▶ _WORK TASK_
Each entry in the listing must be set down again word for word.

▶ _MATERIAL FOR THIS EXERCISE_

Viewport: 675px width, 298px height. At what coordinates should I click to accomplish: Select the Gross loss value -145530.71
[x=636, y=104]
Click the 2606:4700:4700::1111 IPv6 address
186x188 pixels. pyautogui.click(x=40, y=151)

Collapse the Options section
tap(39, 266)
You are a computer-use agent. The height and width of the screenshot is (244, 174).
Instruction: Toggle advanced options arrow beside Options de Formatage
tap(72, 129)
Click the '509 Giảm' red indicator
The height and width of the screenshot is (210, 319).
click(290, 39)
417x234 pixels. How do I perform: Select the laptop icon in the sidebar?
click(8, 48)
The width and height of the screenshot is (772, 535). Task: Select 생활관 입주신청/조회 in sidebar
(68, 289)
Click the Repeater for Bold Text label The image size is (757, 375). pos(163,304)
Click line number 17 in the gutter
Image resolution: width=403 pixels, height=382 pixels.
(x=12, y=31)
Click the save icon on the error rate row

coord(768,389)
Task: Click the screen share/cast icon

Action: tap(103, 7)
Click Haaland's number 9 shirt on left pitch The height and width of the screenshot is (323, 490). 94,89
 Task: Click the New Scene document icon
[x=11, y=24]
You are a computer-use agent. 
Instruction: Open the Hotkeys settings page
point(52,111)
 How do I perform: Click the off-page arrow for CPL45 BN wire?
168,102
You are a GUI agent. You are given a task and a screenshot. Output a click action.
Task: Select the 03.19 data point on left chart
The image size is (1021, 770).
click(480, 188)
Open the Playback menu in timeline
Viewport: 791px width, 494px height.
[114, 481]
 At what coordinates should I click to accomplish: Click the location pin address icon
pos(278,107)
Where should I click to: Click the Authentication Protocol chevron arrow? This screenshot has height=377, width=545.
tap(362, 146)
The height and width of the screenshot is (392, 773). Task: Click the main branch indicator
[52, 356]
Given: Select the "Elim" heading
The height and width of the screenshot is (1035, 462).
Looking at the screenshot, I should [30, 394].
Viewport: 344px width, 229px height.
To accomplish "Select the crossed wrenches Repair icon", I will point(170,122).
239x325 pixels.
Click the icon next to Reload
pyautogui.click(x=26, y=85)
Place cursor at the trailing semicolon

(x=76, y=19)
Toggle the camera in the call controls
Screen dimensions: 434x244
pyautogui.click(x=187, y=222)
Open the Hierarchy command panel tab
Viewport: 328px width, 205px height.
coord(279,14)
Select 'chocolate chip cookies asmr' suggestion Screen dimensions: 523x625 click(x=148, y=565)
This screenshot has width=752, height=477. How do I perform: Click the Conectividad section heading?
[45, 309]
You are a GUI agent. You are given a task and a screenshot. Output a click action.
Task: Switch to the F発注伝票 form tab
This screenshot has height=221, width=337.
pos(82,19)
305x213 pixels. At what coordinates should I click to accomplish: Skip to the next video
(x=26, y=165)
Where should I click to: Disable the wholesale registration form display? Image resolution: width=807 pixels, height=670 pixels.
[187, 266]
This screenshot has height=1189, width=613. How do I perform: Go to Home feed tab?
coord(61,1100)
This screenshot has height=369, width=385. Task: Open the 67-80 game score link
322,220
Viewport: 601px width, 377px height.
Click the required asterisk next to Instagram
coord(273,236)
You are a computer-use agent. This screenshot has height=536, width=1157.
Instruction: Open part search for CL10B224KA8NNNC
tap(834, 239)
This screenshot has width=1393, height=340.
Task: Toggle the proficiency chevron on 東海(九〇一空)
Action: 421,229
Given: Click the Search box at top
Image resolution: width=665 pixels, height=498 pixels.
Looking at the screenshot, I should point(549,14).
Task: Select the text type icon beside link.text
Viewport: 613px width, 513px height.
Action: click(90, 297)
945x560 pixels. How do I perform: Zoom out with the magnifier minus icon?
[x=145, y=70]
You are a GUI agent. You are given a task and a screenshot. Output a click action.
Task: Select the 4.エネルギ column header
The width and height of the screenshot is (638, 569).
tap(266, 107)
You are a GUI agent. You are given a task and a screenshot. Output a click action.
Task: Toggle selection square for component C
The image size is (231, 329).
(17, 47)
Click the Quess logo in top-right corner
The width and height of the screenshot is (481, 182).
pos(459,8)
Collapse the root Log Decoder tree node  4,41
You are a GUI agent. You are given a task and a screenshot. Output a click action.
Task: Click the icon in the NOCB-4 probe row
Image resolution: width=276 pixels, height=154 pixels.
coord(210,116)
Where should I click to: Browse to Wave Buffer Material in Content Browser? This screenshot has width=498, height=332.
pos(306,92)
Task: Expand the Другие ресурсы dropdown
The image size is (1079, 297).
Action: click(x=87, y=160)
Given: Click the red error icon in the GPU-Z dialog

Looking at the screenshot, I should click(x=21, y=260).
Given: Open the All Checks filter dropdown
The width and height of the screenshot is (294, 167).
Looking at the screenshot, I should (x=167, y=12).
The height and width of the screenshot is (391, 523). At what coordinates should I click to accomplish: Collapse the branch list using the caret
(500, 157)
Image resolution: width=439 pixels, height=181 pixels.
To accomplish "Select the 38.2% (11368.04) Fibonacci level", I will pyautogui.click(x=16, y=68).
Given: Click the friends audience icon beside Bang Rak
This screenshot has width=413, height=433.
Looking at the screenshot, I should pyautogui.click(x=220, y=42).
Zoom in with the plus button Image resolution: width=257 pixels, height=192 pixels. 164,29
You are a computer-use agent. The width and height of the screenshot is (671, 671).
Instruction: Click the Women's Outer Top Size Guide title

▶ _ANSWER BOX_
Viewport: 675px width, 298px height. At what coordinates should I click to accomplish: Select the Gross loss value -145530.71
[x=636, y=104]
Click the 2606:4700:4700::1111 IPv6 address
186x188 pixels. pyautogui.click(x=40, y=151)

Collapse the Options section
tap(39, 266)
You are a computer-use agent. The height and width of the screenshot is (244, 174).
Instruction: Toggle advanced options arrow beside Options de Formatage
tap(72, 129)
Click the '509 Giảm' red indicator
The height and width of the screenshot is (210, 319).
click(290, 39)
417x234 pixels. How do I perform: Select the laptop icon in the sidebar?
click(8, 48)
The width and height of the screenshot is (772, 535). Task: Select 생활관 입주신청/조회 in sidebar
(68, 289)
Click the Repeater for Bold Text label The image size is (757, 375). pos(163,304)
Click line number 17 in the gutter
Image resolution: width=403 pixels, height=382 pixels.
(x=12, y=31)
Click the save icon on the error rate row

coord(768,389)
Task: Click the screen share/cast icon

Action: tap(103, 7)
Click Haaland's number 9 shirt on left pitch The height and width of the screenshot is (323, 490). 94,89
 Task: Click the New Scene document icon
[x=11, y=24]
You are a computer-use agent. 
Instruction: Open the Hotkeys settings page
point(52,111)
 How do I perform: Click the off-page arrow for CPL45 BN wire?
168,102
You are a GUI agent. You are given a task and a screenshot. Output a click action.
Task: Select the 03.19 data point on left chart
The image size is (1021, 770).
click(480, 188)
Open the Playback menu in timeline
Viewport: 791px width, 494px height.
[114, 481]
 At what coordinates should I click to accomplish: Click the location pin address icon
pos(278,107)
Where should I click to: Click the Authentication Protocol chevron arrow? This screenshot has height=377, width=545.
tap(362, 146)
The height and width of the screenshot is (392, 773). Task: Click the main branch indicator
[52, 356]
Given: Select the "Elim" heading
The height and width of the screenshot is (1035, 462).
Looking at the screenshot, I should [30, 394].
Viewport: 344px width, 229px height.
To accomplish "Select the crossed wrenches Repair icon", I will point(170,122).
239x325 pixels.
Click the icon next to Reload
pyautogui.click(x=26, y=85)
Place cursor at the trailing semicolon

(x=76, y=19)
Toggle the camera in the call controls
Screen dimensions: 434x244
pyautogui.click(x=187, y=222)
Open the Hierarchy command panel tab
Viewport: 328px width, 205px height.
coord(279,14)
Select 'chocolate chip cookies asmr' suggestion Screen dimensions: 523x625 click(x=148, y=565)
This screenshot has width=752, height=477. How do I perform: Click the Conectividad section heading?
[45, 309]
You are a GUI agent. You are given a task and a screenshot. Output a click action.
Task: Switch to the F発注伝票 form tab
This screenshot has height=221, width=337.
pos(82,19)
305x213 pixels. At what coordinates should I click to accomplish: Skip to the next video
(x=26, y=165)
Where should I click to: Disable the wholesale registration form display? Image resolution: width=807 pixels, height=670 pixels.
[187, 266]
This screenshot has height=1189, width=613. How do I perform: Go to Home feed tab?
coord(61,1100)
This screenshot has height=369, width=385. Task: Open the 67-80 game score link
322,220
Viewport: 601px width, 377px height.
Click the required asterisk next to Instagram
coord(273,236)
You are a computer-use agent. This screenshot has height=536, width=1157.
Instruction: Open part search for CL10B224KA8NNNC
tap(834, 239)
This screenshot has width=1393, height=340.
Task: Toggle the proficiency chevron on 東海(九〇一空)
Action: 421,229
Given: Click the Search box at top
Image resolution: width=665 pixels, height=498 pixels.
Looking at the screenshot, I should point(549,14).
Task: Select the text type icon beside link.text
Viewport: 613px width, 513px height.
Action: click(90, 297)
945x560 pixels. How do I perform: Zoom out with the magnifier minus icon?
[x=145, y=70]
You are a GUI agent. You are given a task and a screenshot. Output a click action.
Task: Select the 4.エネルギ column header
The width and height of the screenshot is (638, 569).
tap(266, 107)
You are a GUI agent. You are given a task and a screenshot. Output a click action.
Task: Toggle selection square for component C
The image size is (231, 329).
(17, 47)
Click the Quess logo in top-right corner
The width and height of the screenshot is (481, 182).
pos(459,8)
Collapse the root Log Decoder tree node  4,41
You are a GUI agent. You are given a task and a screenshot. Output a click action.
Task: Click the icon in the NOCB-4 probe row
Image resolution: width=276 pixels, height=154 pixels.
coord(210,116)
Where should I click to: Browse to Wave Buffer Material in Content Browser? This screenshot has width=498, height=332.
pos(306,92)
Task: Expand the Другие ресурсы dropdown
The image size is (1079, 297).
Action: click(x=87, y=160)
Given: Click the red error icon in the GPU-Z dialog

Looking at the screenshot, I should click(x=21, y=260).
Given: Open the All Checks filter dropdown
The width and height of the screenshot is (294, 167).
Looking at the screenshot, I should (x=167, y=12).
The height and width of the screenshot is (391, 523). At what coordinates should I click to accomplish: Collapse the branch list using the caret
(500, 157)
Image resolution: width=439 pixels, height=181 pixels.
To accomplish "Select the 38.2% (11368.04) Fibonacci level", I will pyautogui.click(x=16, y=68).
Given: Click the friends audience icon beside Bang Rak
This screenshot has width=413, height=433.
Looking at the screenshot, I should pyautogui.click(x=220, y=42).
Zoom in with the plus button Image resolution: width=257 pixels, height=192 pixels. 164,29
You are a computer-use agent. The width and height of the screenshot is (671, 671).
Instruction: Click the Women's Outer Top Size Guide title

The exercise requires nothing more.